Thanks to the collection of these data, the User can receive targeted information, mainly free invitations that are likely to interest him based on its regional location.
These data are kept for three years from their collection or from the last contact from the User.
As soon as he logs into his account, the Registered User can access a "Personal Data" page allowing him to change his consent to subscribe to the various newsletters.
Information collected during the order
To complete an order, the User must provide his contact, billing and delivery information.

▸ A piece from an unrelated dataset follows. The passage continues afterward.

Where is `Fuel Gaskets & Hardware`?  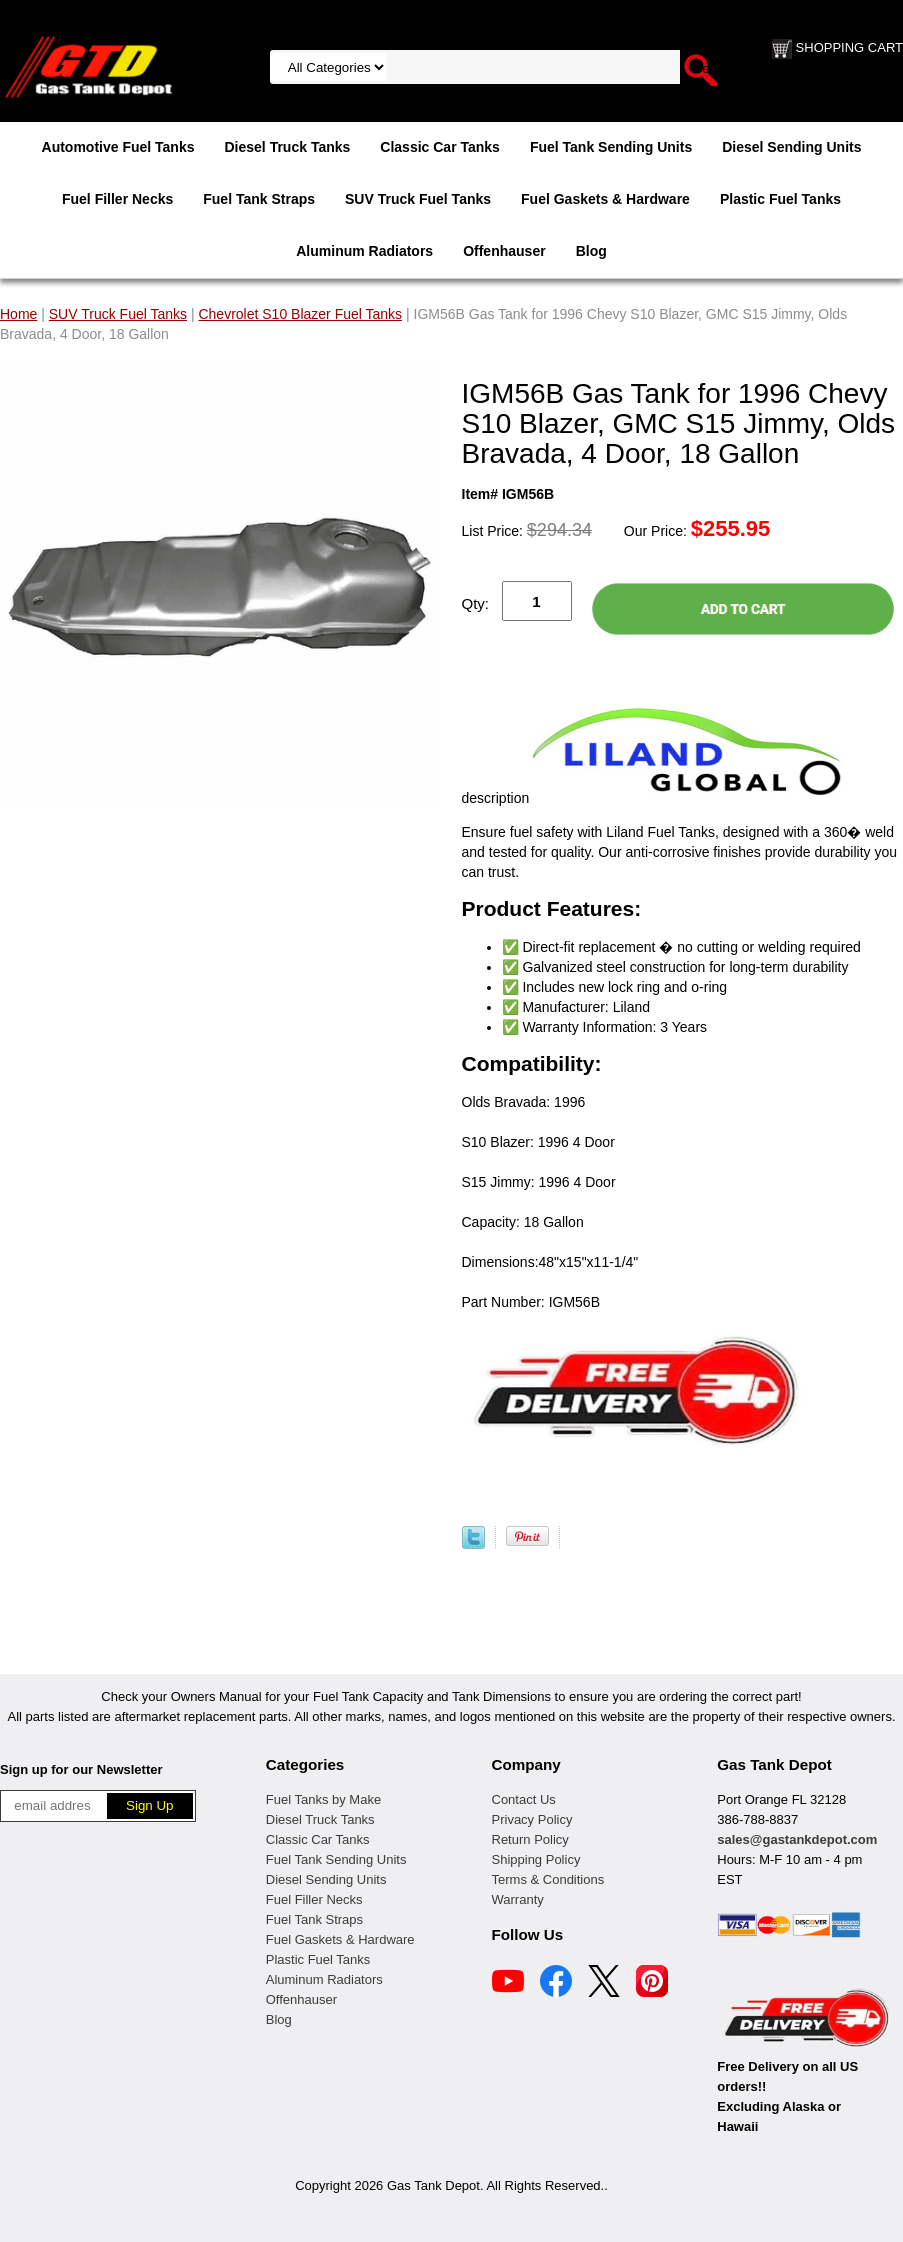
Fuel Gaskets & Hardware is located at coordinates (605, 199).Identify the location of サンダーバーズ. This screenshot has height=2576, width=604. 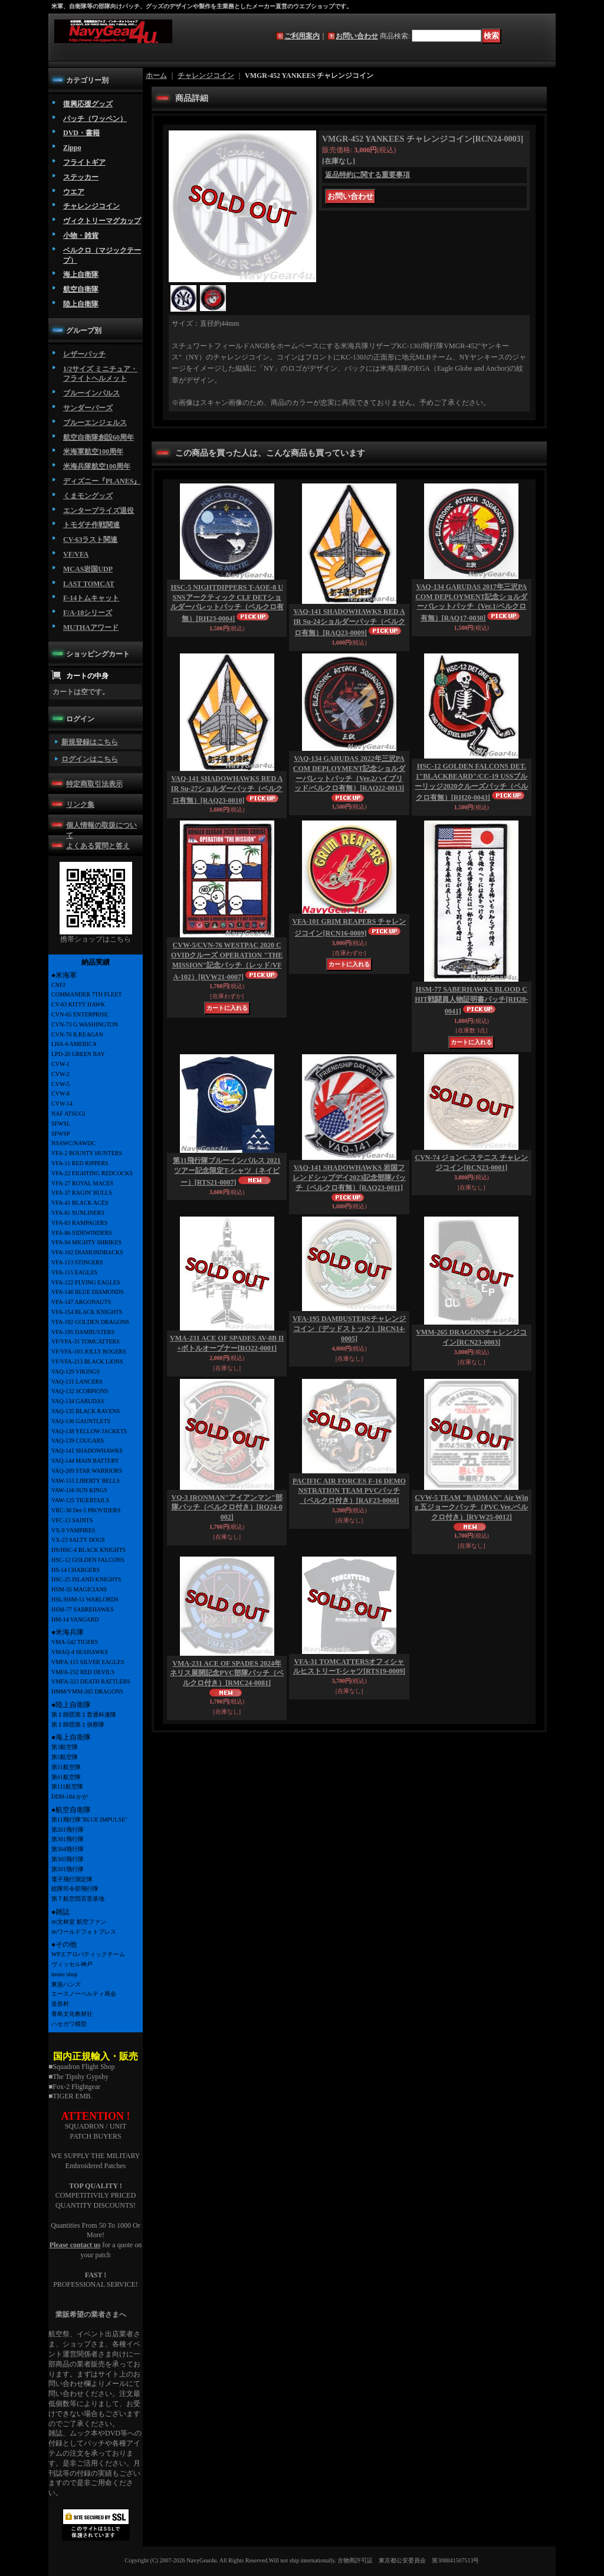
(88, 408).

These data are collected so as to enable the User to purchase deliverable goods and services, to process orders and to meet legal obligations regarding the sales made on the Site.
In accordance with the French Commercial Code (Article L. 123-22) personal data relating to purchases that are made on the Site are kept for 10 years (purchase orders, delivery notes, invoices, etc.).

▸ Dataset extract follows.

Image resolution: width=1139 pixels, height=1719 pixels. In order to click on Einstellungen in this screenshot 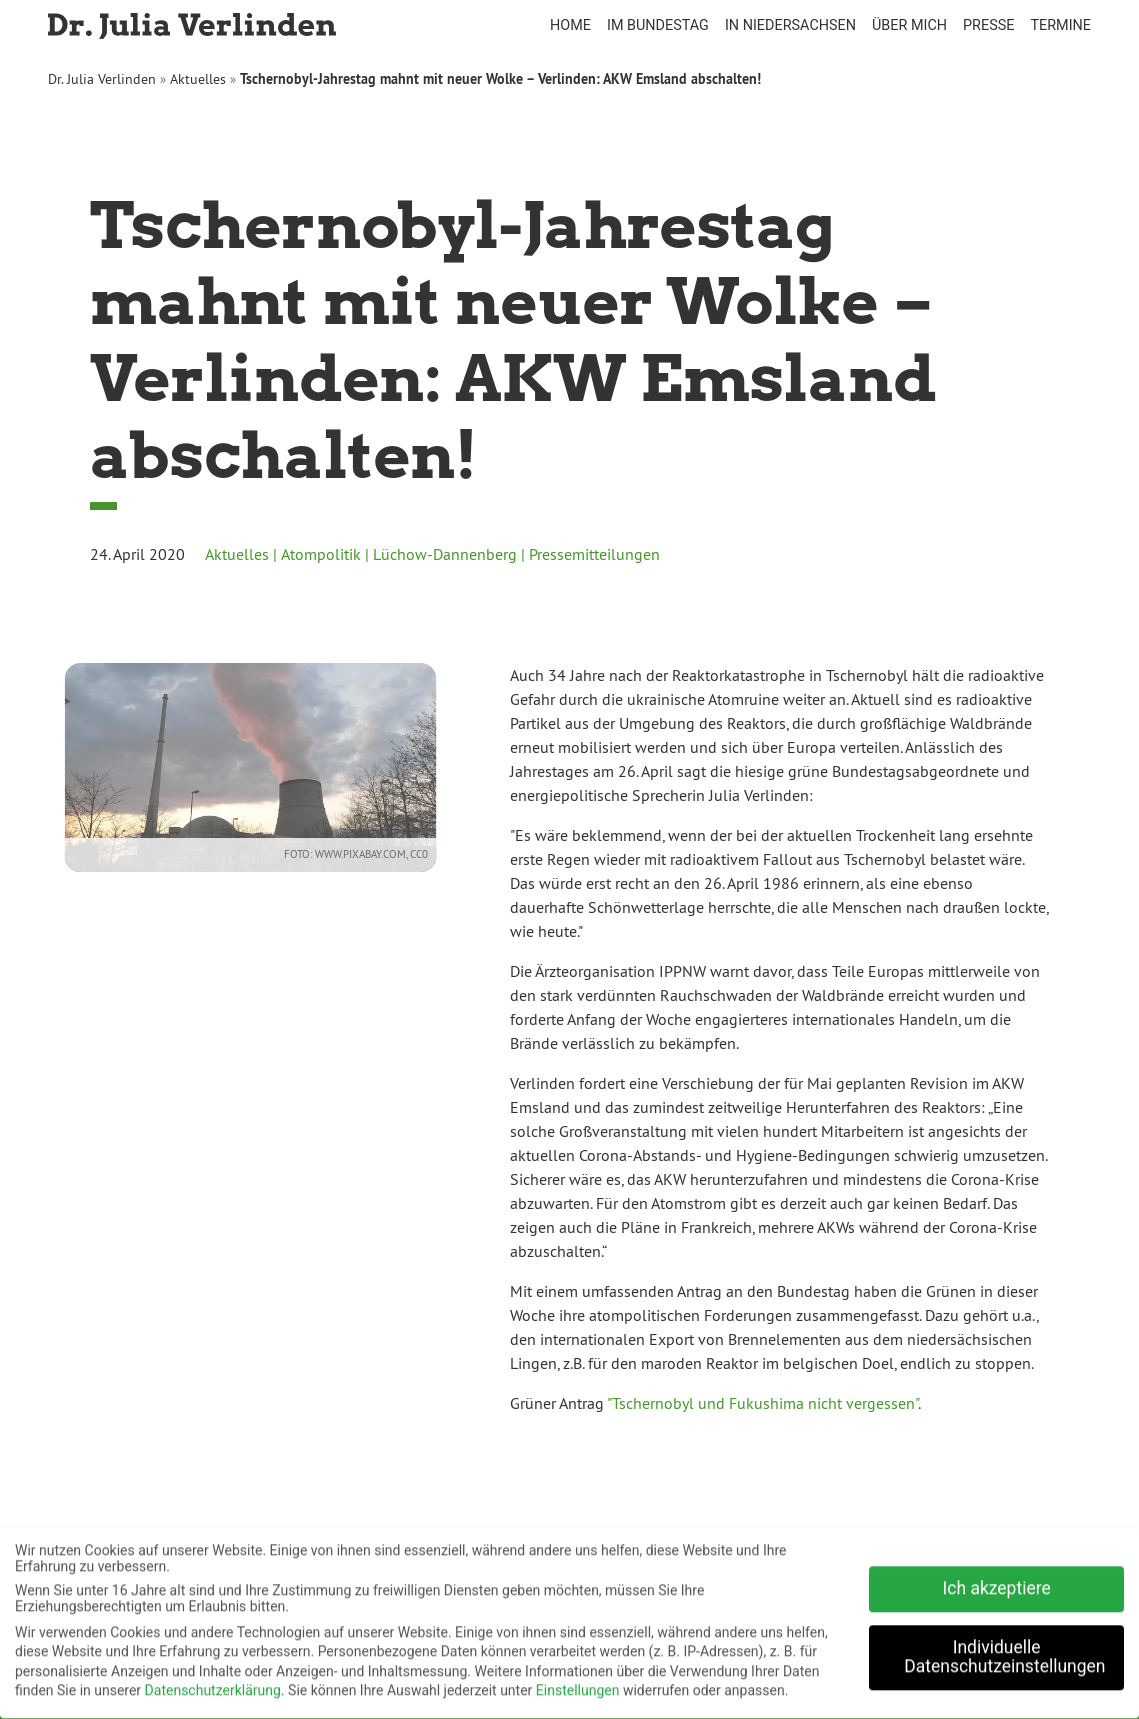, I will do `click(578, 1685)`.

The credit card details of the User are processed by the Site only during the completion of the purchase transaction made by the User. They are not retained by the Site, but are immediately forwarded to the Financial Service Stripe Inc . headquartered in the United States.
By adhering to the principles of "Privacy Shield", Stripe Inc. provides the guarantees compliant with the GDPR to regulate the transfer of personal data received from entities of the European Economic Area.
As this transfer is based on a European Commission adequacy decision concerning a country and a certification mechanism ensuring an adequate level of protection, it does not require any particular authorization from the supervisory authority (the CNIL, in France).
For the sake of transparency, the controller, however, voluntarily ensures to inform the persons that are concerned of the transfer to Stripe of the data of their payment card and of the certification of compliance to the "Privacy Shield" presented by Stripe ( https: // stripe. com / privacy-shield-policy ) and verifiable at https://www.privacyshield.gov/
The storage of the baking data on into an intermediate database is therefore managed by Stripe Inc.
Archived bank data are only accessible to the controller in a secure and anonymous way: the name of the cardholder and the verification code are missing and the card number is truncated.
Stripe is required to retain banking information so as to comply with its legal and regulatory obligations and for the purpose of monitoring, preventing and detecting fraud. Stripe also retains personal data in order to comply with its tax, accounting and financial obligations, when required by its contractual obligations with its financial partners, and when the retention of data is prescribed by the payment methods that Stripe supports. Stripe attests that when it retains data, it does so in accordance with the current limitation periods and retention requirements prescribed by applicable law.
Since the bank data sent to Stripe are not kept in the active database of the site, the proper retention time for these data is therefore a factor that Stripe Inc. has to assess and apply as a,n international financial service.